Saisir quand tout me quitte,
Et avec quelles mains
Saisir cette pensée,
Et avec quelles mains
Saisir enfin le jour
Par la peau de son cou,
Le tenir remuant
Comme un lièvre vivant ?
Viens, sommeil, aide-moi,
Tu saisiras pour moi
Ce que je n'ai pu prendre
Sommeil aux mains plus grandes.

(Jules Supervielle, Le Forçat innocent)

03 juillet 2006

Autruche

HODIE

Quelle résistance à l'effacement ! Sacré monde !


Quand
Le brouillard
Ouvrit
Les yeux
Il vit
Que tout
Le regardait.

(Malcom de Chazal, Sens magique)

02 juillet 2006

Saut à l'élastique

HODIE

Qui voudrait la perdre ?


Les fusées
les idées
toujours
plus haut
font une brèche
dans la caverne
vers l'inconnu.

Il en revient
les retombées
qui nous ressemblent
souffrance et mort.

Toujours s'attache
à notre terre
l'inséparable
mobile et pâle
ombre de l'homme.

(Jean Tardieu, L'accent grave et l'accent aigu)

01 juillet 2006

Résiste !

HODIE

Garde des surprises et de l'ombre.


Que la gloire ne soit qu'une glissade, après la fin même, vers le non-recevoir indifférent qui clôt tôt ou tard le débat, on passerait encore. Ce qu'il y a de plus attristant avec les morts, c'est le peu de résistance qu'ils offrent à faire société.

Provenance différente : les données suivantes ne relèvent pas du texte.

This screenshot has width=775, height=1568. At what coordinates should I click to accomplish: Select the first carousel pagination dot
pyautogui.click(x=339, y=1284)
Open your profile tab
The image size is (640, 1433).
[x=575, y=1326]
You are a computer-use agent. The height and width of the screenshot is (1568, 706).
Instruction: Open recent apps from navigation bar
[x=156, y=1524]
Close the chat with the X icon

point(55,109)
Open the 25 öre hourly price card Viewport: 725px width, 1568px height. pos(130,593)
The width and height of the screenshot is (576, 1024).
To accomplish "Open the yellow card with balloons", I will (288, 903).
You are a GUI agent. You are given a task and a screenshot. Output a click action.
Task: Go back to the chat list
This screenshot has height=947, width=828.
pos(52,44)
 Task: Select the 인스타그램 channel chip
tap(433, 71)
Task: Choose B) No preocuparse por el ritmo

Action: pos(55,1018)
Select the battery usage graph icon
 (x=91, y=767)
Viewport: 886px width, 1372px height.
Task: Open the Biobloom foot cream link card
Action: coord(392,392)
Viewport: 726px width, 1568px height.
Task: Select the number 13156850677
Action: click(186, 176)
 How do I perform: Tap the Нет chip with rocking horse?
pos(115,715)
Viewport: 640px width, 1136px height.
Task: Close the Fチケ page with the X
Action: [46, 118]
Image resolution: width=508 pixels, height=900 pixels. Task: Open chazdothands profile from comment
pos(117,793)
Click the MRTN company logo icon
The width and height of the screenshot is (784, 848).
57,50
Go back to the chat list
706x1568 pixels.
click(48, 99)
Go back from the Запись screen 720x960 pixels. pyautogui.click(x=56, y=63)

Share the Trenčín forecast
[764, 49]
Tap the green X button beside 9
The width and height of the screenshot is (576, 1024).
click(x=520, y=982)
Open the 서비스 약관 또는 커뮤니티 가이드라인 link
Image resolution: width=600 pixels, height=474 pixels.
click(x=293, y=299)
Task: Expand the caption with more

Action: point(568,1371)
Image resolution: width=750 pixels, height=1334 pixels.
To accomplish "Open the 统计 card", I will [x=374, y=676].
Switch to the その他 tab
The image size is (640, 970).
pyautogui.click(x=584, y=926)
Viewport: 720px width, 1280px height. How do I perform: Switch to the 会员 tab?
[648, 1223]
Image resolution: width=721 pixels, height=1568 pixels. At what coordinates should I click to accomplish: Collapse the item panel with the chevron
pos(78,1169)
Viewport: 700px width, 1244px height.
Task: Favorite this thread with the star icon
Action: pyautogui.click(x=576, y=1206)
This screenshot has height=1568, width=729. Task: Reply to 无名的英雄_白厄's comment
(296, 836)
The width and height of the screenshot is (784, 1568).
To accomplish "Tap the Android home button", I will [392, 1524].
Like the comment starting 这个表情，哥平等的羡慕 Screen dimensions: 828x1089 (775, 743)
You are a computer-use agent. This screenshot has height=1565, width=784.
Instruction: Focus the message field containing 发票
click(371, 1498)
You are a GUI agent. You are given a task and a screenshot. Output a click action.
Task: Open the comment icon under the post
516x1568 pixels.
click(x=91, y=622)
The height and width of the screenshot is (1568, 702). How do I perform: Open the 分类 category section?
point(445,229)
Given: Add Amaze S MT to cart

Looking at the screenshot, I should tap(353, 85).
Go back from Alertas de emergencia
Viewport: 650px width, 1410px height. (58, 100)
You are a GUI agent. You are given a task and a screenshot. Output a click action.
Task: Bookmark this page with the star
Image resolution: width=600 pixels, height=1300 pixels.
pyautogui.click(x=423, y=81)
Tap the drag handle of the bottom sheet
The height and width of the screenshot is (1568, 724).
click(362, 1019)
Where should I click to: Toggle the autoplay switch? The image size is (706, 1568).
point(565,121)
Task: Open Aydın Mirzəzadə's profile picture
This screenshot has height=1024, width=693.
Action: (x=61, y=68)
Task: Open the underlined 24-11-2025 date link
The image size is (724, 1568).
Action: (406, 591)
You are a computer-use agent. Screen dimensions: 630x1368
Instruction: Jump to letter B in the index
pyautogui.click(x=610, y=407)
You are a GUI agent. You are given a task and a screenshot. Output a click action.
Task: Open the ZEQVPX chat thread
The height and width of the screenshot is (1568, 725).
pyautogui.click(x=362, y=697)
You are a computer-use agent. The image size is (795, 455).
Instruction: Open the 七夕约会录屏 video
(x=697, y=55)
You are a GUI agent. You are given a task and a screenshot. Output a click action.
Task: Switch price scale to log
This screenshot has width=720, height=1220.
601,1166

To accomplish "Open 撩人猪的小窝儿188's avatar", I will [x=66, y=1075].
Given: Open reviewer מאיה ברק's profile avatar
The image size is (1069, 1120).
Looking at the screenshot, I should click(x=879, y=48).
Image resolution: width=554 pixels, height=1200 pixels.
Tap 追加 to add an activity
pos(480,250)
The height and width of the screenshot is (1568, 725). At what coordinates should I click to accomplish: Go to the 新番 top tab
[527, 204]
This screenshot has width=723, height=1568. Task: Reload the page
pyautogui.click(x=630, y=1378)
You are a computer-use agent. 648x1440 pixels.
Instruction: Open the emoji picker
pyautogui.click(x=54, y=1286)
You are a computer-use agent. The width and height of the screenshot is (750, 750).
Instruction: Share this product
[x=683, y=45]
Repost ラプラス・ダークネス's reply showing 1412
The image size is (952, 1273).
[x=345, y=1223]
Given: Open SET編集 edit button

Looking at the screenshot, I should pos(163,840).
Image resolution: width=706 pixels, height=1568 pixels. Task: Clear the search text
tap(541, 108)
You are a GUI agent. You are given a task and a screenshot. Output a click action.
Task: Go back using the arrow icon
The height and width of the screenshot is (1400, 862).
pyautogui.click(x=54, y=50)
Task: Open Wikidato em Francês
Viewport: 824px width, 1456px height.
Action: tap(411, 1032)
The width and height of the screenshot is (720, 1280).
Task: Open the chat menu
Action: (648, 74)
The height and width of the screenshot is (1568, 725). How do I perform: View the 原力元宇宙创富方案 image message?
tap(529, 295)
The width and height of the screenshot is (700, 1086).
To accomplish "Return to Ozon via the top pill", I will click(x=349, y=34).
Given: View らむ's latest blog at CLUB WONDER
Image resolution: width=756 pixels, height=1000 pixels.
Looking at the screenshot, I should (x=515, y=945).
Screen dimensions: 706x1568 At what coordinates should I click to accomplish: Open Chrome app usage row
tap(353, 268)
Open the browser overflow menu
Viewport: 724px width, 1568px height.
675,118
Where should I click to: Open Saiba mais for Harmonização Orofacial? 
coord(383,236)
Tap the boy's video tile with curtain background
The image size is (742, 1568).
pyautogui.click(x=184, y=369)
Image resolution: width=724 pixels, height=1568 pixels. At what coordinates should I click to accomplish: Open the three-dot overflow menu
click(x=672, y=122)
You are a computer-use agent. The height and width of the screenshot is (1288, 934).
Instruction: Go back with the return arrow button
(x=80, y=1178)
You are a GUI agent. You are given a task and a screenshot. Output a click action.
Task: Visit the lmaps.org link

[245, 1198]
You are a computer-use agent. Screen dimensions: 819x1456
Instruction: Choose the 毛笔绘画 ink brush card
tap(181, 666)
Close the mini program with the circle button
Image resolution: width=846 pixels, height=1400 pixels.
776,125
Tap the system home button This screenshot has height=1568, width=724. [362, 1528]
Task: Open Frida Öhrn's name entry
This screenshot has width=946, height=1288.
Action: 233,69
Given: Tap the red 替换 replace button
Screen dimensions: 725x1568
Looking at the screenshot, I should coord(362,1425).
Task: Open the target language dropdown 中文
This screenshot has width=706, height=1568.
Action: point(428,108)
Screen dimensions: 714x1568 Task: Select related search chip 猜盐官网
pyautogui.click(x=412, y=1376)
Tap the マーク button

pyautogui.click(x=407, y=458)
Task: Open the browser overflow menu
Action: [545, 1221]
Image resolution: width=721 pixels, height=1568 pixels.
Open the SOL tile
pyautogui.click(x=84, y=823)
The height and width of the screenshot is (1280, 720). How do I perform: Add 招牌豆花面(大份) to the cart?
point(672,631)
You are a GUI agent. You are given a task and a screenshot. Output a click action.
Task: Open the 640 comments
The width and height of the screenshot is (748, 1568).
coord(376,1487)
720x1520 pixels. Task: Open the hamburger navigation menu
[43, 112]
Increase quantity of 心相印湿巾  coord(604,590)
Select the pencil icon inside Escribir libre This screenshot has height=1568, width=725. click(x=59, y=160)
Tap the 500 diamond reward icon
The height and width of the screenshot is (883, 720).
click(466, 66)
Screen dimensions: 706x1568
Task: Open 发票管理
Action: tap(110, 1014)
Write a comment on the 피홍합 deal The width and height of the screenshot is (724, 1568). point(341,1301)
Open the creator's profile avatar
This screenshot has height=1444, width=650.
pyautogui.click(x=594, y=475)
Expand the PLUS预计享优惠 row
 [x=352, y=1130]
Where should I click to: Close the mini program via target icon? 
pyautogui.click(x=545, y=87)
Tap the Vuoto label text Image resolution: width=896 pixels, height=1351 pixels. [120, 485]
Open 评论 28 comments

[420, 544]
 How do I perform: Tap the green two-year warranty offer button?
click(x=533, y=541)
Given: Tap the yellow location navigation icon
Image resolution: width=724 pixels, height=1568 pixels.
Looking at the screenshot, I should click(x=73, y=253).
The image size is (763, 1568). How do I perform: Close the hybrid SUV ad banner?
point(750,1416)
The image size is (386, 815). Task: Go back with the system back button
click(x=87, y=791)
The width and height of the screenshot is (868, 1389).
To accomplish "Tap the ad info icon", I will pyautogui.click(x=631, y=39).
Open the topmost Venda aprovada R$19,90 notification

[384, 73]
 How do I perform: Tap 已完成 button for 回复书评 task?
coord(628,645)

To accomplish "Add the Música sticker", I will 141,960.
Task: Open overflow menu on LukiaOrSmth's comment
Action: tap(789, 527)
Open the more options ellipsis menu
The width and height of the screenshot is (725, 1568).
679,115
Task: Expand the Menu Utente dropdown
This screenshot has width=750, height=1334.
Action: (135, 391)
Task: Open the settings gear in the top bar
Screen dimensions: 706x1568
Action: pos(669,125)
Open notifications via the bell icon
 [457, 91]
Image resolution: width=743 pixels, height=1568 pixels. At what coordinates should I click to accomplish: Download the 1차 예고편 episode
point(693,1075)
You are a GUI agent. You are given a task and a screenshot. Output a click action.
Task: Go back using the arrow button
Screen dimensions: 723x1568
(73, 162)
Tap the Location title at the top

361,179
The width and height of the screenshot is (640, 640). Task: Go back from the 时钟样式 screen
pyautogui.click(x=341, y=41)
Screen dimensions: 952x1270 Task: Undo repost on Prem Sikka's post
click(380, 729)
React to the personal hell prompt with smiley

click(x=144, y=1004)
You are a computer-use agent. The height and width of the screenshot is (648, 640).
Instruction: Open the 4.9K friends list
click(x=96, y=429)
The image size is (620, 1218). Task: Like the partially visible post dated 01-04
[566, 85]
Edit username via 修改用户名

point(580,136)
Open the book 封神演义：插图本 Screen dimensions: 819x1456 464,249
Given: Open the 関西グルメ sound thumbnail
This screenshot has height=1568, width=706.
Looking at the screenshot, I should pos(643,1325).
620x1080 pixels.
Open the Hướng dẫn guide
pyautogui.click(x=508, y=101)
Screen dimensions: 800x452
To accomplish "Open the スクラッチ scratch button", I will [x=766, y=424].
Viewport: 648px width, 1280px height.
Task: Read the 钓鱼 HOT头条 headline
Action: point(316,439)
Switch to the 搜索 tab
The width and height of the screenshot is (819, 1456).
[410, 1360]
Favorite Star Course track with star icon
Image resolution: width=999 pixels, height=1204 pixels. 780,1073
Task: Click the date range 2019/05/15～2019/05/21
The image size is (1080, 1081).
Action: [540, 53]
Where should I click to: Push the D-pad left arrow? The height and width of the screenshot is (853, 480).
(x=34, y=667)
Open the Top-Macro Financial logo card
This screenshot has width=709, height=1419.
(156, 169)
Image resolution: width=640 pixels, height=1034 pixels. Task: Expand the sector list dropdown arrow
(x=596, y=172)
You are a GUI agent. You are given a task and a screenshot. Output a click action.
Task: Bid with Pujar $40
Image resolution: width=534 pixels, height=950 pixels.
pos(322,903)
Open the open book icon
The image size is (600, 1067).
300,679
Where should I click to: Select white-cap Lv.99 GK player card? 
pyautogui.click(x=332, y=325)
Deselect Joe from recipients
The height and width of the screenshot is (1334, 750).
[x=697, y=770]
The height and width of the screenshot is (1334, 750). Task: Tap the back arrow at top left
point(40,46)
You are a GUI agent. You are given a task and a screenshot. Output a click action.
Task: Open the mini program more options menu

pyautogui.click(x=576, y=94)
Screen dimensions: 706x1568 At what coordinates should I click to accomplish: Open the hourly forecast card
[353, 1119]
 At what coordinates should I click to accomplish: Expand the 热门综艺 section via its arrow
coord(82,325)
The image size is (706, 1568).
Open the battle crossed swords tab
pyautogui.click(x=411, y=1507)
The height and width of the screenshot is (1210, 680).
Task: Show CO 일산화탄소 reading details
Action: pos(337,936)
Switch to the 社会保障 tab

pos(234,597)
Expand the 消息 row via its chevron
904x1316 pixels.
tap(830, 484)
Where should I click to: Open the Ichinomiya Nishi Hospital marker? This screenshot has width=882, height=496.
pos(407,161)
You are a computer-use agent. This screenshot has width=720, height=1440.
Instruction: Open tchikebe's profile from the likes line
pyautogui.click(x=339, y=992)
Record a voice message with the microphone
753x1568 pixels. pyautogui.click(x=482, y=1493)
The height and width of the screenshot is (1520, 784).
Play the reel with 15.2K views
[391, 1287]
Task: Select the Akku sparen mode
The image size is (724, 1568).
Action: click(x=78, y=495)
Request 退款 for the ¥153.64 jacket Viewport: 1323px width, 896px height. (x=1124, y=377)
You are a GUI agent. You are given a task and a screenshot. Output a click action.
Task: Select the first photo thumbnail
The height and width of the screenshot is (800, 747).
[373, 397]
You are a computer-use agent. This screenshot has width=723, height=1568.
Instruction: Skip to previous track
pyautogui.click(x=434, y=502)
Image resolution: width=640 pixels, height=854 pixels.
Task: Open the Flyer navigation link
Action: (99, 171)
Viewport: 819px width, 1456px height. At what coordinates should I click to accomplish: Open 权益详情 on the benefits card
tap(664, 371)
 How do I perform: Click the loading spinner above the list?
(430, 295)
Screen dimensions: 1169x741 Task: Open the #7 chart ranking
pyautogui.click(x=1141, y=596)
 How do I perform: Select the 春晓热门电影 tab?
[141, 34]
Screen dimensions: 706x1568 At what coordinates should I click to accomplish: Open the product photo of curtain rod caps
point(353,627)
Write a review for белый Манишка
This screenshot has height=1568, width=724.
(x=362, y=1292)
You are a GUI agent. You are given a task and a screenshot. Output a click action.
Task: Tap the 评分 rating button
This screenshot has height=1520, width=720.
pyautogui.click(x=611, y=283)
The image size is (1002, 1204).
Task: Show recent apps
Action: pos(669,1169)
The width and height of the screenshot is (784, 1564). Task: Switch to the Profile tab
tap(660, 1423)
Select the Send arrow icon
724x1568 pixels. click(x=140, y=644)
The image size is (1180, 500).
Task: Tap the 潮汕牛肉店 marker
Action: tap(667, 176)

Quoi ! Est-il vraiment possible qu'ils aient été de si bonne composition ? Comment comprendre qu'ils s'emboîtent, qu'ils s'ajustent si bien, après — le creux de l'un moulé au saillant de l'autre — si tranquilles dans leur coin, et de bonne fréquentation — si dociles à la mise en place et aux règles de la perspective — si bien meublants ? Et cette complicité inavouable qui leur vient, cette veulerie soudaine à converser, à se glisser, d'une page à l'autre des manuels de littérature, des potins d'alcôve et des recettes de basse cuisine — tellement à l'aise entre eux au milieu de ce que Renan appelle « les petits bruits intimes du cercueil ». C'est ce qui enhardit les célébrateurs de centenaires ; n'importe qui peut faire ami avec eux ; on pense à ces « visites aux morts » malgaches où on va pique-niquer à la crypte, et où, au son d'un orchestre champêtre, les morts un peu rudement secoués sur leurs étagères valsent familièrement de bras en bras.